-- RECORD EXTRACTS follows --
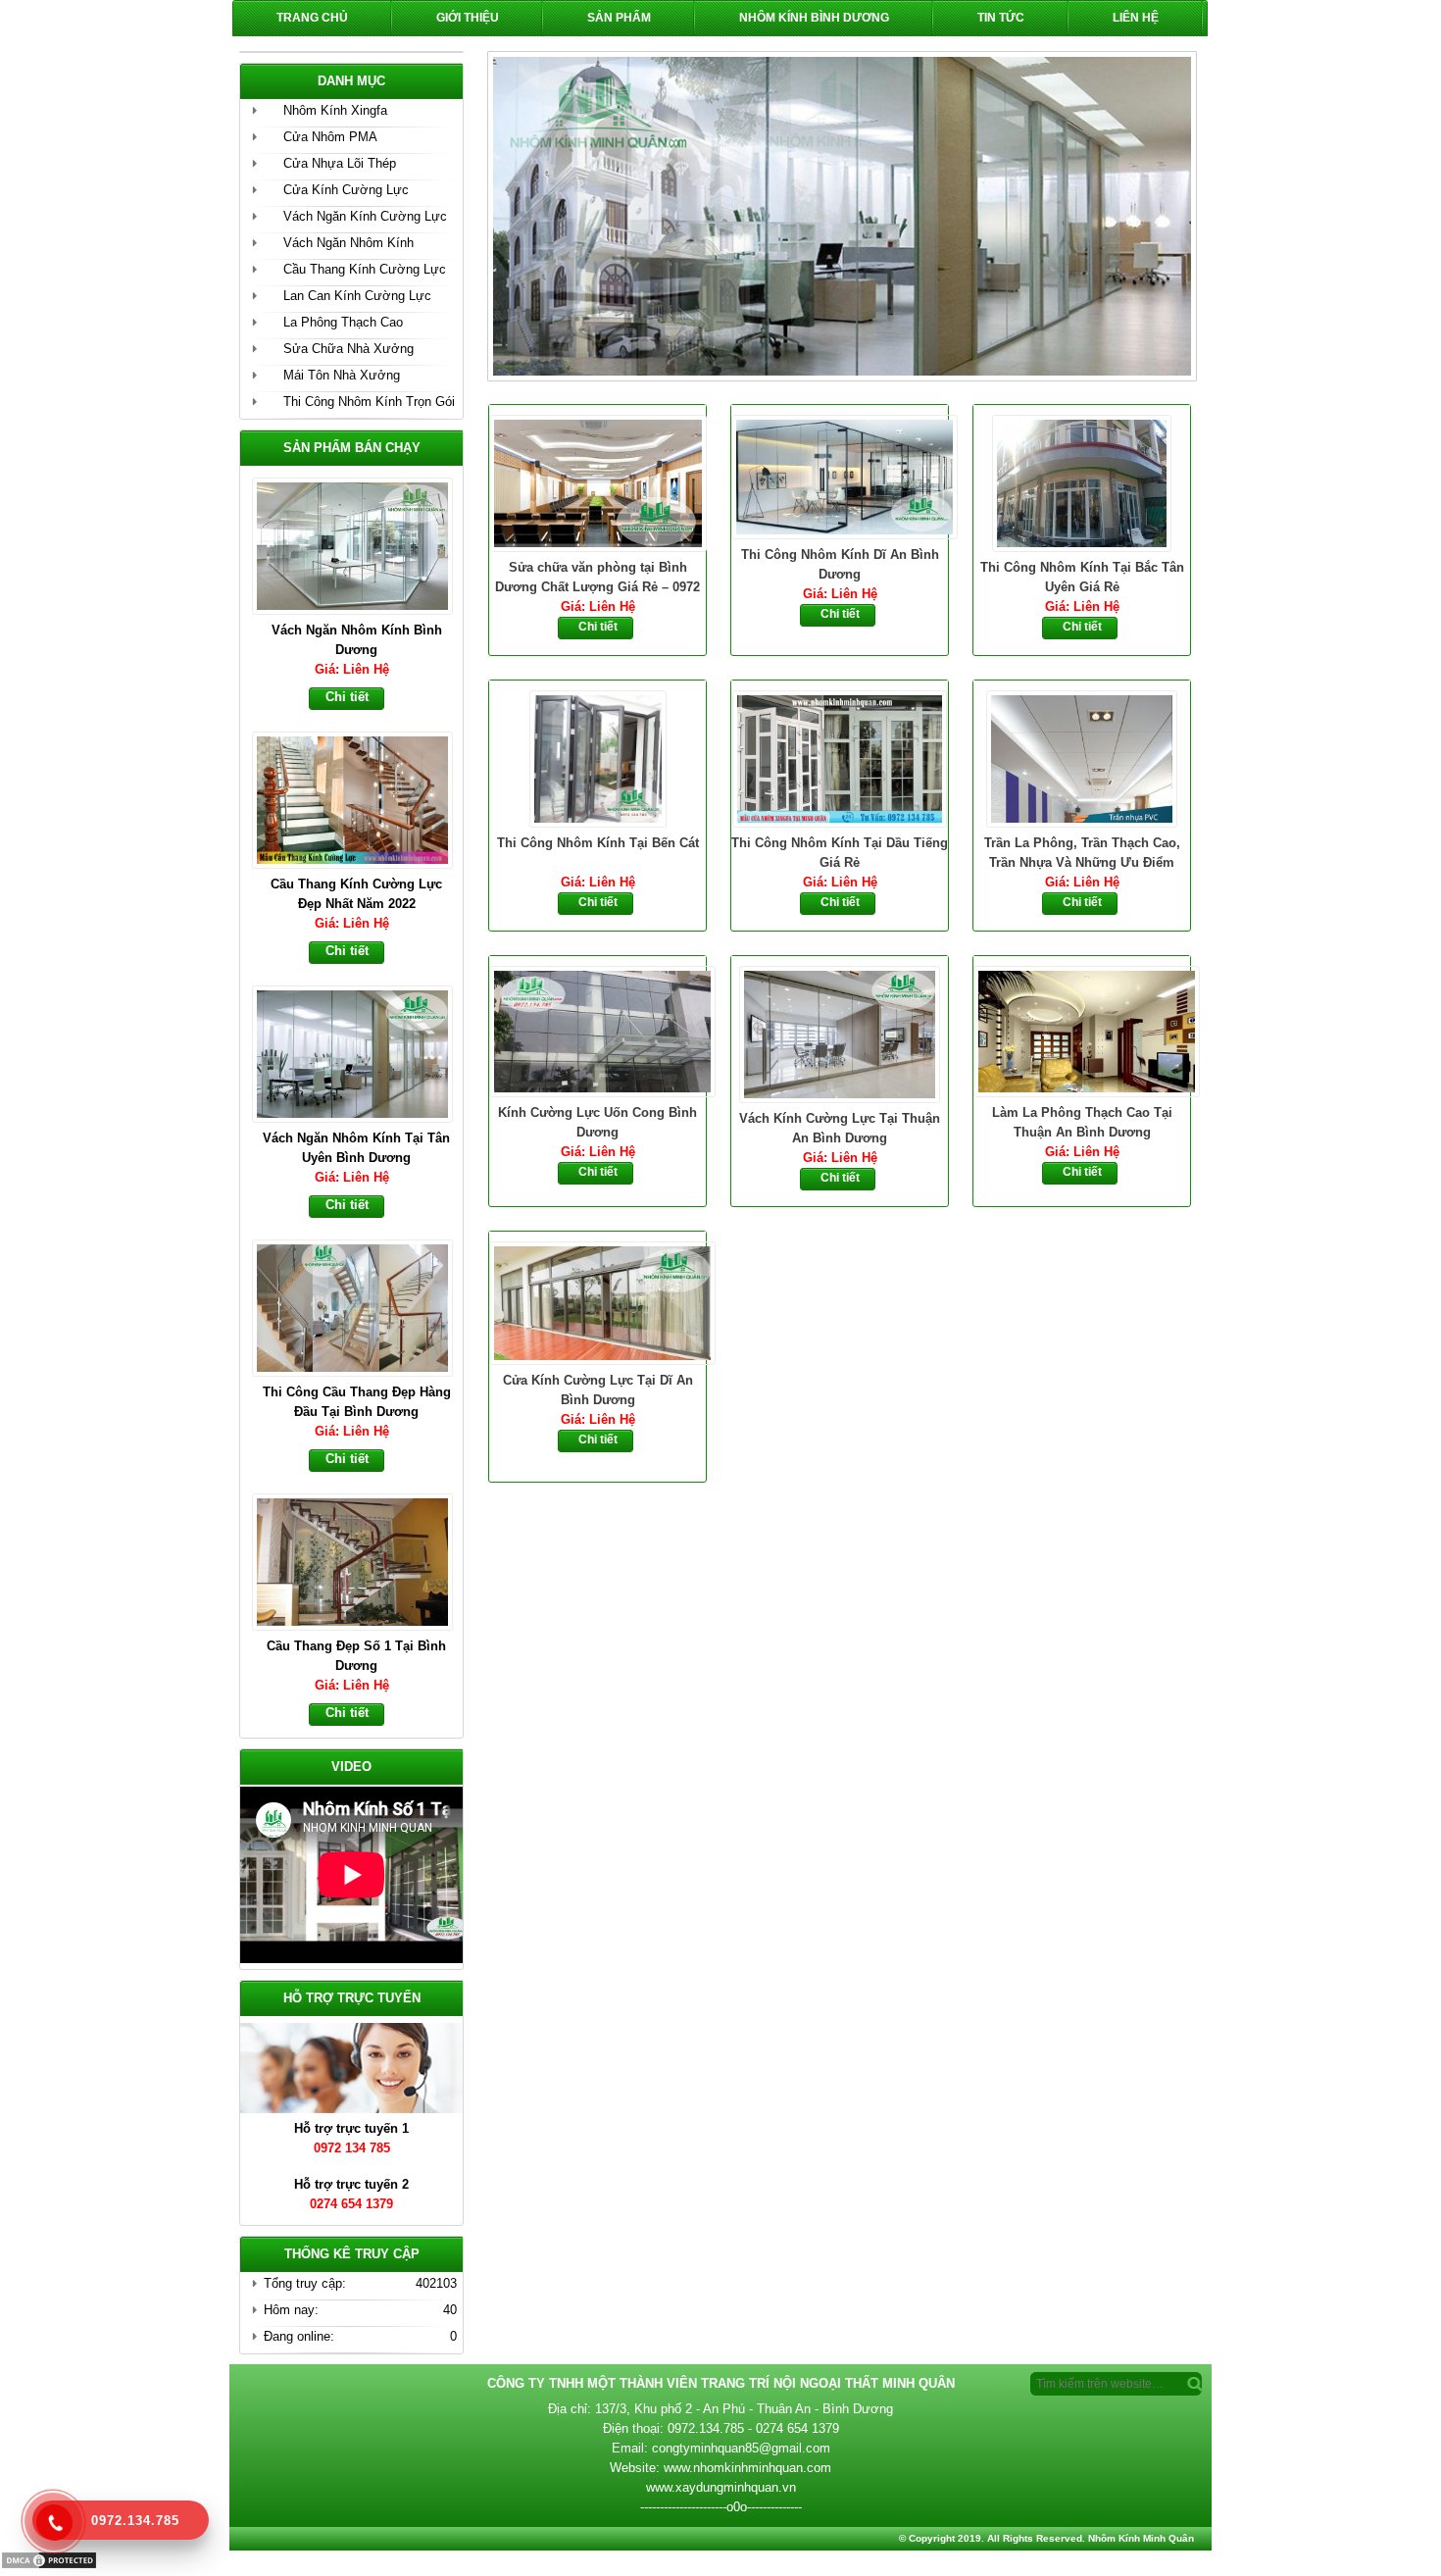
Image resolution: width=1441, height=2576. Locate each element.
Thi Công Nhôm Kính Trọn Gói (369, 401)
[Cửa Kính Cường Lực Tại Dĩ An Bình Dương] (597, 1301)
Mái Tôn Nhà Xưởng (341, 375)
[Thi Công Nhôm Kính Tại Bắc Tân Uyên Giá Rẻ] (1081, 481)
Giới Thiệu (467, 18)
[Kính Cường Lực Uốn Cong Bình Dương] (597, 1029)
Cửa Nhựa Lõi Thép (339, 163)
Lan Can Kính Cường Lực (357, 295)
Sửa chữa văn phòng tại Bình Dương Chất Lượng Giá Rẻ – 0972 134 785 (597, 578)
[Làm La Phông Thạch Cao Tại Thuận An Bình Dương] (1081, 1029)
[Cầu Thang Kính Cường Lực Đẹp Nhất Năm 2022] (361, 798)
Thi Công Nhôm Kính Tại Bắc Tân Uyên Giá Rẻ (1082, 577)
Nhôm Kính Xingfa (335, 110)
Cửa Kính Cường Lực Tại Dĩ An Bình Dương (598, 1390)
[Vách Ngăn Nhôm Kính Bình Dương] (361, 544)
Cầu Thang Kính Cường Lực (364, 269)
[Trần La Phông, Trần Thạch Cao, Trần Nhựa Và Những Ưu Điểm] (1081, 757)
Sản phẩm (619, 18)
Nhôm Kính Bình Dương (814, 18)
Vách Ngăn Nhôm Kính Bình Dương (357, 640)
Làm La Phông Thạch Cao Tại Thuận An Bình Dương (1082, 1122)
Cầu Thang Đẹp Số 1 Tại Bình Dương (356, 1656)
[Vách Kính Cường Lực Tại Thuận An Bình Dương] (839, 1032)
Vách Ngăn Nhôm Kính (348, 242)
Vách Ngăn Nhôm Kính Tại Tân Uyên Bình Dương (356, 1148)
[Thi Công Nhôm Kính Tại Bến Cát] (597, 757)
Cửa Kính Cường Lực (346, 189)
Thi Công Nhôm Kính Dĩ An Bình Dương (840, 564)
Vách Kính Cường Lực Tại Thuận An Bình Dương (839, 1128)
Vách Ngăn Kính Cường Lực (365, 216)
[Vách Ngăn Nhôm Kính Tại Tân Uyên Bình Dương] (361, 1052)
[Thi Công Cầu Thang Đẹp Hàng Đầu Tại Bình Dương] (361, 1306)
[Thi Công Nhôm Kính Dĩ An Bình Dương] (839, 475)
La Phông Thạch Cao (343, 322)
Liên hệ (1136, 18)
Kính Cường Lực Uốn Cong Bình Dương (597, 1122)
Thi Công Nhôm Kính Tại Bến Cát (598, 842)
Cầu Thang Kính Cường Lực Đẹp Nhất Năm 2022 (356, 894)
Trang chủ (312, 18)
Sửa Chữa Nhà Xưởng (348, 348)
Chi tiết (598, 626)
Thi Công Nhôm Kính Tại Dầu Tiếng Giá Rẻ (839, 852)
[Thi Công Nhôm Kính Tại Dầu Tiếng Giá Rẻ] (839, 757)
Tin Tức (1000, 18)
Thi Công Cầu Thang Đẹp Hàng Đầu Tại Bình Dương (357, 1402)
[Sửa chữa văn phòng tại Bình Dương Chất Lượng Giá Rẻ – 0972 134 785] (597, 481)
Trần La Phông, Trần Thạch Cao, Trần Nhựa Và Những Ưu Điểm (1082, 852)
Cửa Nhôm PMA (330, 136)
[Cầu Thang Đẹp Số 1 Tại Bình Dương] (361, 1560)
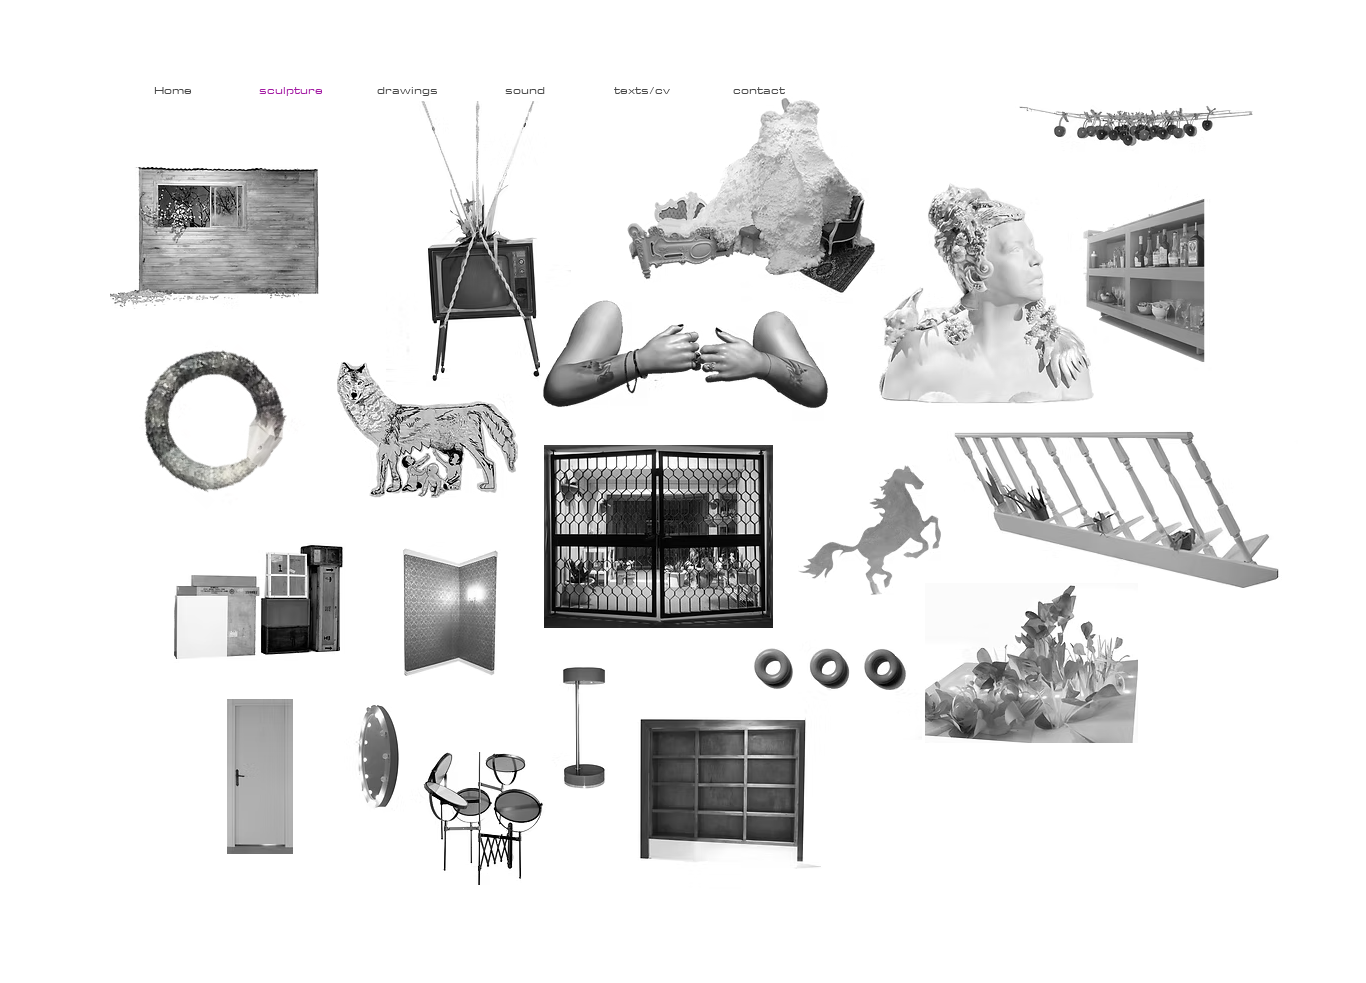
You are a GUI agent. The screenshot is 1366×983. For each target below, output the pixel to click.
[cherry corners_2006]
-- RECORD EXTRACTS concluded --
▸ **EXERCISE DESCRIPTION**: Write out every line of the data that holds the word "phòng".

▸ **ANSWER FOR THIS EXERCISE**:
Sửa chữa văn phòng tại Bình Dương Chất Lượng Giá Rẻ – 0972 134 785 (597, 578)
[Sửa chữa văn phòng tại Bình Dương Chất Lượng Giá Rẻ – 0972 134 785] (597, 481)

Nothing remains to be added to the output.